2017-12-30 10:54:04.268+0000 WARN [o.n.k.i.c.MonitorGc] GC Monitor: Application threads blocked for 467ms.

Is there any other information that may be useful in determining the issue? Any idea how I could restructure my code to avoid this issue? All help is greatly appreciated. Thanks!


Solution

  • If you paste the query (don't run it, just paste it) into the browser, you'll get a warning on the side, which, when expended, reads:

    The execution plan for this query contains the Eager operator, which forces all dependent data to be materialized in main memory before proceeding. Using LOAD CSV with a large data set in a query where the execution plan contains the Eager operator could potentially consume a lot of memory and is likely to not perform well. See the Neo4j Manual entry on the Eager operator for more information and hints on how problems could be avoided.

    That explains why you're seeing performance issues...it effectively cancels out any use of periodic commit.

    You can get eager operations in the query plan when you have multiple MERGEs on the same node label. The general approach to getting around this kind of issue is to spend a pass merging in just the nodes from a single variable in the CSV:

    USING PERIODIC COMMIT 50
    LOAD CSV WITH HEADERS from 'https://aws.bigfile.csv' as line
    MERGE (artist:Artist {artistName: line.Artist})
    

    If line.Artist in your CSV has all possible artists, then a single pass should work. However if there are other artists in line.Feature1 (and the others) that aren't in line.Artist, then you'll need to do another pass for each one in turn until all your nodes are loaded (you can also push PERIODIC COMMIT up to 5000 to 10000 or so).

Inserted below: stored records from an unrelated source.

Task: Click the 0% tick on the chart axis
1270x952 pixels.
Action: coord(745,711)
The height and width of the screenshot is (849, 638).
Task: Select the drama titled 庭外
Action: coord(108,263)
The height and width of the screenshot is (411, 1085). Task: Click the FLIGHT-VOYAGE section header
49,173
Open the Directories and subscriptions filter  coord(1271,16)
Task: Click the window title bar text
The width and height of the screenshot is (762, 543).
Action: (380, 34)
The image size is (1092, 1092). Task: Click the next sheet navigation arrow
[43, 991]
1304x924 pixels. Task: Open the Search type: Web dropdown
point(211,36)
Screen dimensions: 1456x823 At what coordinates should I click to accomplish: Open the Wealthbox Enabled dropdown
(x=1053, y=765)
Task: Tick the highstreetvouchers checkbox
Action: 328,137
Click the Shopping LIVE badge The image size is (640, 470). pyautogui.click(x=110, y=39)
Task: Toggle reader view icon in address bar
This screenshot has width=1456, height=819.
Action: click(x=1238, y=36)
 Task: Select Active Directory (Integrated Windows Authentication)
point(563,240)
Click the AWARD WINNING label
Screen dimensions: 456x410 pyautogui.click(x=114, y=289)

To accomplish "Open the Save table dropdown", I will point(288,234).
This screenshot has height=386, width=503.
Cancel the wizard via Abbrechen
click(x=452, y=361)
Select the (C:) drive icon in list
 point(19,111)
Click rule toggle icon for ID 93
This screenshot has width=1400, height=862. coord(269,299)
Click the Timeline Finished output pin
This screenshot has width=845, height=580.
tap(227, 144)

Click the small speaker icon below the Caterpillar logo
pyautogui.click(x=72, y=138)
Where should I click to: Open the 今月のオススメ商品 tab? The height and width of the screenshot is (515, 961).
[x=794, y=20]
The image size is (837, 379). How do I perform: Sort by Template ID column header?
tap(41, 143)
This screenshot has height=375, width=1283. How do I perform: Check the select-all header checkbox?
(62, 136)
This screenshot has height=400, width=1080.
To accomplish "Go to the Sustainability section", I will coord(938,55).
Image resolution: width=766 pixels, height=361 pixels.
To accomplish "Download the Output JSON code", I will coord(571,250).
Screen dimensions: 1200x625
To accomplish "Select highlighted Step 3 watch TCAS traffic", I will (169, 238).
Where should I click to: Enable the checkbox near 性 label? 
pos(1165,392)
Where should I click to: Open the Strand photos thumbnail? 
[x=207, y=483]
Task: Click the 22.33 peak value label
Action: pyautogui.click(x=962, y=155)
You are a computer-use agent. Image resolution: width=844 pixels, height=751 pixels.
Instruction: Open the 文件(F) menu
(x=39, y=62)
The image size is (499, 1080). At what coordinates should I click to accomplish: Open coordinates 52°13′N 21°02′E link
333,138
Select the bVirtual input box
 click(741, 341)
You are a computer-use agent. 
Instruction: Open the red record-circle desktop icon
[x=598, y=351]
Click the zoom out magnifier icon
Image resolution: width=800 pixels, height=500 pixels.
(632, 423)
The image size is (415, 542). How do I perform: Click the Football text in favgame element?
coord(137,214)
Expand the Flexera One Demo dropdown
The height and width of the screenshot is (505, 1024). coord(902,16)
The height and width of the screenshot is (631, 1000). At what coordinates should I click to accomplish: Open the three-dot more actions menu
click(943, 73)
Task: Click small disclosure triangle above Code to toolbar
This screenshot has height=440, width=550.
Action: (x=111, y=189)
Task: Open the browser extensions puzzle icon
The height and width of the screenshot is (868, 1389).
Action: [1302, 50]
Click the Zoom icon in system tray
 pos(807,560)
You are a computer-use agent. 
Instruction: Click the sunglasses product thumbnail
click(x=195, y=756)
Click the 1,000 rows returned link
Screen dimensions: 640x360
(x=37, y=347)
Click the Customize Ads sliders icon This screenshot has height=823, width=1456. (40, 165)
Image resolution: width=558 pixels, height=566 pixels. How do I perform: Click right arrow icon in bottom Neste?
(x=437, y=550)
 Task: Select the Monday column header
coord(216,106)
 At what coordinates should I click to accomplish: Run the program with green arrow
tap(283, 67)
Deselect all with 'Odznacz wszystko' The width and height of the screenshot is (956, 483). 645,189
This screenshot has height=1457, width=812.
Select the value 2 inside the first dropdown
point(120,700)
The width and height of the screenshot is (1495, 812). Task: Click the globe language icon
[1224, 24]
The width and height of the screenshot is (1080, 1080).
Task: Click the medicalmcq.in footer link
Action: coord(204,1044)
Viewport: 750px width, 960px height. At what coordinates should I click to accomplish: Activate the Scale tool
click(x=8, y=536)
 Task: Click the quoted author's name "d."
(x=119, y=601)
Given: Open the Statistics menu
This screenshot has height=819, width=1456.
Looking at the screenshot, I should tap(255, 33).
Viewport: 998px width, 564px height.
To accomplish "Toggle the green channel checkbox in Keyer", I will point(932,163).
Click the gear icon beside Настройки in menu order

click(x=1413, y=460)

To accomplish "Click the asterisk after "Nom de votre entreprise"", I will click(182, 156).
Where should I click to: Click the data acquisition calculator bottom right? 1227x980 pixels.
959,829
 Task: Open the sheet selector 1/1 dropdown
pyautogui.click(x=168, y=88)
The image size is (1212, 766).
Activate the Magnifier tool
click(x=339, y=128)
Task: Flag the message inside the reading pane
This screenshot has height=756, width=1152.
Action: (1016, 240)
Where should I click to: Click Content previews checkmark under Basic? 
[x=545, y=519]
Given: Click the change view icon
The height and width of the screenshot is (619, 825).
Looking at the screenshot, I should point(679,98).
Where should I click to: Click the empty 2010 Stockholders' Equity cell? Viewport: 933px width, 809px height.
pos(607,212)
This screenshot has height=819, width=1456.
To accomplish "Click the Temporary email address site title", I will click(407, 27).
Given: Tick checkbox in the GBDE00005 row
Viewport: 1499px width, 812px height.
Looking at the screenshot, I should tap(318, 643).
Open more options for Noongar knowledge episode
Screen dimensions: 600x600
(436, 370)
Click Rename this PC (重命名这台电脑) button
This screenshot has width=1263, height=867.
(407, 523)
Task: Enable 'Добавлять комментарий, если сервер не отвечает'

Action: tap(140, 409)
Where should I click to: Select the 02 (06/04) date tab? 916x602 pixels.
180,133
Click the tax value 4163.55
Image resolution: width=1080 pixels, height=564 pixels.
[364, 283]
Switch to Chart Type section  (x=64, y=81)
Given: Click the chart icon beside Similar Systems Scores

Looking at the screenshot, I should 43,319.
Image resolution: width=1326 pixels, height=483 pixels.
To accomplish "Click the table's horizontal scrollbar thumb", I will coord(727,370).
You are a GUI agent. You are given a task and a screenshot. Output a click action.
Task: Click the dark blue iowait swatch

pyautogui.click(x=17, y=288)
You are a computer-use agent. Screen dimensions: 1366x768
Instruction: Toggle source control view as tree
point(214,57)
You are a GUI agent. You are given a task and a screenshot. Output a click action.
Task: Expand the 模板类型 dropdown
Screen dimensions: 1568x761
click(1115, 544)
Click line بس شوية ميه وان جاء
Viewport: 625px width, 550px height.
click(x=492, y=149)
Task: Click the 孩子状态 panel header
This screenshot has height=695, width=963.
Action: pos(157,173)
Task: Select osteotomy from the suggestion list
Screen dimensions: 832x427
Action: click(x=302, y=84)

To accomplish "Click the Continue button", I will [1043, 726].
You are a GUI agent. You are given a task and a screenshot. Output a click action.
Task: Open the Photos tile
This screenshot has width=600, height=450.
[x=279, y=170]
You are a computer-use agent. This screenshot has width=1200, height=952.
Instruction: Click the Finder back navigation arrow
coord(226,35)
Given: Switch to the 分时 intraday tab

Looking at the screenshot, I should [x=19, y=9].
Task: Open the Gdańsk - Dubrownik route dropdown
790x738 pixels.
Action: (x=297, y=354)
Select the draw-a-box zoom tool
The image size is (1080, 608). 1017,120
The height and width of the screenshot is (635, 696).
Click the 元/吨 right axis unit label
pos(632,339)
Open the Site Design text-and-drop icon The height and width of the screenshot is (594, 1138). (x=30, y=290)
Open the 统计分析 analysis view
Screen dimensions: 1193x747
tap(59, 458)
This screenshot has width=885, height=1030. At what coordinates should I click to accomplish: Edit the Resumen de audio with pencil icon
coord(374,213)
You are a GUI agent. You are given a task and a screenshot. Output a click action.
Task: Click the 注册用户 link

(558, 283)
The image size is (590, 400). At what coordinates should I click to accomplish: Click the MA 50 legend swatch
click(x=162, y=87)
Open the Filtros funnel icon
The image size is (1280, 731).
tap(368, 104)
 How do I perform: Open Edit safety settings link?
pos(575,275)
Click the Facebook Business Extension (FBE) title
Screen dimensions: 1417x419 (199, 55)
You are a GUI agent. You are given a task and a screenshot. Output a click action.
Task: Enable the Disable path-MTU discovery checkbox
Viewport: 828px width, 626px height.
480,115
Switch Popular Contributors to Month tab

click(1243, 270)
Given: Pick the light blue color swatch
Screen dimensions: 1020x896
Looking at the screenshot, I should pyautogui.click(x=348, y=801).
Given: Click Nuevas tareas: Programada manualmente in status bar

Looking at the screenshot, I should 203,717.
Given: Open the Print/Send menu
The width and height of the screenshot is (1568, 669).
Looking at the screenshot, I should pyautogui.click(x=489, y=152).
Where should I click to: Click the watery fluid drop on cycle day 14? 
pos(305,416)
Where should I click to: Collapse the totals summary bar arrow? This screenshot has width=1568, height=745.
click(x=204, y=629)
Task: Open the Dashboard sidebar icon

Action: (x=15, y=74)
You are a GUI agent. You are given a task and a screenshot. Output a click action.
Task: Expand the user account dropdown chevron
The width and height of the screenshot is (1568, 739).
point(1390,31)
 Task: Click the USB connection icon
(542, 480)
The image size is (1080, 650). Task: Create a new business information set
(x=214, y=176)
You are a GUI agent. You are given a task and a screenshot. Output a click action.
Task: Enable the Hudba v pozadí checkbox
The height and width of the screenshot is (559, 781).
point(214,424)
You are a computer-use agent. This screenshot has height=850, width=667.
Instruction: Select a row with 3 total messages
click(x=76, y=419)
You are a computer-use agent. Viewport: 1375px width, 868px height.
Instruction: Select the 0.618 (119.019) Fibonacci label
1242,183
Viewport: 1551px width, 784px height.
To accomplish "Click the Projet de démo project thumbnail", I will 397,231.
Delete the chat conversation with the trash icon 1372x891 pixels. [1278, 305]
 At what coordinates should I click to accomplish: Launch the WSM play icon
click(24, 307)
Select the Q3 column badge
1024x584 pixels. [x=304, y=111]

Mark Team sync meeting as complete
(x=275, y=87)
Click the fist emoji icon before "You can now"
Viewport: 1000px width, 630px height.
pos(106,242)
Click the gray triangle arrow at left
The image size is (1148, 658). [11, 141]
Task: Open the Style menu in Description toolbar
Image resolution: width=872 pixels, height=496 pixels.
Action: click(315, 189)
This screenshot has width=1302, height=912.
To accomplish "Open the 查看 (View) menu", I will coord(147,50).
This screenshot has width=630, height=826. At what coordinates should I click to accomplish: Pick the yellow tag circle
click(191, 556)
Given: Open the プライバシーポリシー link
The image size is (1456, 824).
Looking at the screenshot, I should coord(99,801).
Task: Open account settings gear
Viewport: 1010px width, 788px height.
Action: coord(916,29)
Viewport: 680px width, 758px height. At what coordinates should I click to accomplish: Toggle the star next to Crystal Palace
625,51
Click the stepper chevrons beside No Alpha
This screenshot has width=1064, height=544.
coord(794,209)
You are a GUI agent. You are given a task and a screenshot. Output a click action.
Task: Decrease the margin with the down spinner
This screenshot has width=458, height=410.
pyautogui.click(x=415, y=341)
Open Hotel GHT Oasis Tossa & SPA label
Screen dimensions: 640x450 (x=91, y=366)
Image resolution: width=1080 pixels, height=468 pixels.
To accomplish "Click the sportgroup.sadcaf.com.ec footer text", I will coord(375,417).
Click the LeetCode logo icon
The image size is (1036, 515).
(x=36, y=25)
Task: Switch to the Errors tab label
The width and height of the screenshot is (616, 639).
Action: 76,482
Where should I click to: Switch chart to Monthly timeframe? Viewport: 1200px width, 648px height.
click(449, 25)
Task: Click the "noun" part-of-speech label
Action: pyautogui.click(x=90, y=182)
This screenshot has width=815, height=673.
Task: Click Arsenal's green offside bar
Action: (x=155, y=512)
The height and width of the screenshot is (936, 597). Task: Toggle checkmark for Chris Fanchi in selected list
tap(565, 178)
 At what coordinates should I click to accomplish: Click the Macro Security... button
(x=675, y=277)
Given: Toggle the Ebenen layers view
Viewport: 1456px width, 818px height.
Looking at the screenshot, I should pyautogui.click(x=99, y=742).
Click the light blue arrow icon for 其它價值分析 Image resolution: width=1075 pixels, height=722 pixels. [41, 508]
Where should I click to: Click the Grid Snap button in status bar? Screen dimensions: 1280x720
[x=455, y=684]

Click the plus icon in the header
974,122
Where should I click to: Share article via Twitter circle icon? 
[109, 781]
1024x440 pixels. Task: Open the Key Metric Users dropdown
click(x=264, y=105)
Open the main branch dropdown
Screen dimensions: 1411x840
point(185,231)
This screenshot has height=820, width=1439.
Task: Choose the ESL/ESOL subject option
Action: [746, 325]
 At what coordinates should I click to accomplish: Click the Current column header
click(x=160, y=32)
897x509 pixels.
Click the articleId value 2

    Note that your multiple MERGEs of the same relationship type to multiple nodes is also contributing to the EAGER operation. You should really see if you can get your CSV in a different format. You don't really need all those extra columns, line.Artist and line.Feature should be enough, and then you'll have multiple rows with the same artist and a different Feature, and you won't get caught up with eager operations.

    Your alternative, to avoid the eager operations and allow usage of periodic commit, is to to execute the query (after you've imported all your nodes) in 3 passes:

    USING PERIODIC COMMIT 10000
    LOAD CSV WITH HEADERS from 'https://aws.bigfile.csv' as line
    match (artist:Artist {artistName: line.Artist})
    match (feature:Artist {artistName: line.Feature1})
    
    MERGE (artist)-[f:FEATURES]->(feature1) 
    ON CREATE SET f.strength = 1
    ON MATCH SET f.strength = f.strength + 1
    

    Then repeat but for line.Feature2 and line.Feature3.